Читаем Медведи полностью

Но на протяжении нескольких мгновений, за которые я, наверное, заново успел прожить всю жизнь (в тот момент я понял значение выражения: "Жизнь полетела перед глазами") я был уверен, что умру. Я был абсолютно в этом убежден. И тем не менее. Ни во время аварии, ни после я так и не понял, что такое смерть. Я вообще не мог представить, что перестану физически существовать. До сих пор не могу.

В этом году моему отцу исполнится шестьдесят восемь лет, маме — шестьдесят. Когда не стало бабушки, ей было семьдесят три года. Десять лет прошло с тех пор, больше даже. Меня поедает изнутри мысль, что к сожалению мои родители умрут. Через десять лет может быть, а может быть раньше, (не приведи Господи, говорю я про себя, когда думаю об этом). Но так или иначе. Страшно. Невыносимо страшно. Я ведь до сих под так и не понял, что это значит — умирать.

Сейчас я, наверное, пытаюсь подсознательно прожить как можно больше времени со своими родителями, узнать их поближе. Расспрашиваю отца про его старших родственников. У него оказывается было две двоюродные бабушки. Одну из них он называл Жаконя в честь героини какой-то кукольной телепередачи, а другую называл Топ. Насколько я понял, такая ассоциация родилась из-за того, что бабушка Топ была маленькая и полненькая.

Отец ещё рассказывал о том, как ему в детстве нравились всякие древности. Он говорил, что запах рабочего стола его деда был для него запахом старины. Там пахло воском, пергой и чем-то ещё, что достаточно сложно описать словами. А ещё на этом столе была чернильница сделаная из боевых патронов времён первой мировой войны. Мне очень жаль, что я так всего этого и не увидел в жизни.

Предки моего отца были дворянами, кто-то из них даже был офицером и кавалером ордена Святого Георгия какой-то степени. Не помню уже точно.

А ещё у моего отца в детстве был большой сад где-то в Задонске. С его слов там были такие диковинные сорта яблок, слив и груш, которых он уже никогда в жизни не встречал. Кто знает, сохранились ли сейчас такие сорта в принципе?

Однажды мой отец, играя в индейцев в саду, нашёл там простреленную немецкую каску "пикельхельм". От куда она взялась там? Черт его знает. Когда отец показал находку старшим, они рассказали ему истрию, как Александр Николаевич — дед моего отца во время Первой Мировой оказался в окопе с немцем, нос к носу. Кто-то из них должен был успеть выстрелить первым. Успел дедушка Саша.

Поглащая все эти истории из детства моего отца, я замечаю в нём то же самое переживание. Может быть он тоже не может поверить, что всё это уже стало прошлым? Может быть это от него я заразился нелюбовью к течению времени?
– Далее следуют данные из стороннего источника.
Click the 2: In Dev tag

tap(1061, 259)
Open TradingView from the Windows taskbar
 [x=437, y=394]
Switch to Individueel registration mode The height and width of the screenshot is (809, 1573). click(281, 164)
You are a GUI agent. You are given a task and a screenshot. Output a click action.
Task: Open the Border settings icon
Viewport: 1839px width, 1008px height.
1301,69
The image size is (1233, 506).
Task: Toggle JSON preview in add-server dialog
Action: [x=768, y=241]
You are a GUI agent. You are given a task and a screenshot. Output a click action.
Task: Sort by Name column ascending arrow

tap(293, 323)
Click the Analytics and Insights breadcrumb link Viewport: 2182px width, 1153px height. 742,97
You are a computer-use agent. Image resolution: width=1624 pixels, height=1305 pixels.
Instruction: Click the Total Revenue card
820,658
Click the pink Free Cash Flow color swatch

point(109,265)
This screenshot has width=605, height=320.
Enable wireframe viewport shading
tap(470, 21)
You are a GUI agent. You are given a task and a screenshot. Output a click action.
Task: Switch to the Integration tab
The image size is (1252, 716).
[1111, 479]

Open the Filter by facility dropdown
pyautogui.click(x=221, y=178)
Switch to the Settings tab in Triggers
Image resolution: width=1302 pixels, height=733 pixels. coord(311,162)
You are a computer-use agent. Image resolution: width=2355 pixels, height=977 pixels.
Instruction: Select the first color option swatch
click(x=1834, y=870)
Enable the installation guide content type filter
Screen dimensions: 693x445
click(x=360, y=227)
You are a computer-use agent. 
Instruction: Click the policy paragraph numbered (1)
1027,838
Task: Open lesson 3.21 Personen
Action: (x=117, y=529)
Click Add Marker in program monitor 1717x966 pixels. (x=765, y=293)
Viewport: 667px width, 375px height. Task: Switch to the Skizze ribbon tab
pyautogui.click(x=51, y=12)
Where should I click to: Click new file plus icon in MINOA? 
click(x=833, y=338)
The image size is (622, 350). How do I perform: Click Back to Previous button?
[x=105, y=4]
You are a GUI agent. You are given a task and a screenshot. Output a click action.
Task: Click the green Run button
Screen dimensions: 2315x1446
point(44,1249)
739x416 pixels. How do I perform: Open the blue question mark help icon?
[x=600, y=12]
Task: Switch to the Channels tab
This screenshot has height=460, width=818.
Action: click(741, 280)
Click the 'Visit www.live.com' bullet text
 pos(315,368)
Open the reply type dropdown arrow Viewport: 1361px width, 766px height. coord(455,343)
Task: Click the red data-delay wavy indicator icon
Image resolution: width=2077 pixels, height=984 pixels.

Я буду знать о своих родителях чуть больше. Но их всё равно рано или поздно не станет. К сожалению. Зачем же я пытаюсь узнать их лучше? Чтобы потом своим детям рассказывать фамильные байки? Врядли. Наверное, для того, чтобы попытаться обмануть время, создать видимость, что я жил еще до своего рождения. Заполняя память воспоминаниями отца, я убеждаю себя, что я был ребёнком не только на рубеже нулевых и десятых годов двадцать первого века. Моё детсво начинается ещё в шестидесятые. Значит я в нём навсегда.

Идите вы в заадницу, чёртову медведи, ворующие у меня время. Идите вы в задницу, чесоточные мрази. Я вас всё равно как-нибудь обману.

Три дня назад я был музыкантом.

Три дня назад я был музыкантом. Я был музыкантом по всем признакам, и каждый человек, увидев меня, смог бы вполне определённо решить к какого рода профессии меня относить. Не могу скрыть, как мне было приятно от того, что обо мне думают именно так, что я выгляжу, как музыкант. Самый настоящий музыкант, идущий по улице с чехлом от инструмента, чтобы через полчаса стоять с этим же инструментом на сцене и знать: "Сейчас я похож на музыканта куда больше, чем на учителя музыки, которым я являюсь только раз в неделю по пятницам. Я похож на музыканта больше, чем на студента, которым я был два месяца назад". И все видят неопровержимые доказательства моей высокой профессии. Я же на сцене. Я же играю.

Сегодня, как и вчера, как и позавчера даже факт моей игры на гитаре никого уже ни в чем не убедит, скорее даже введёт в заблуждение. Все люди прекрасно знают, что продавцы в музыкальных магазинах тоже умеют играть. А поскольку я в музыкальном магазине, а не на сцене, всем всё понятно. Так они думают. А я думаю не так! Нихера им не понятно! Нихера они не знают. То, что человек торгует гитарами, не делает из него торгаша. Не может такая "оплошность" разом превратить меня из человека искусства в обслуживающий персонал для других "музыкантов".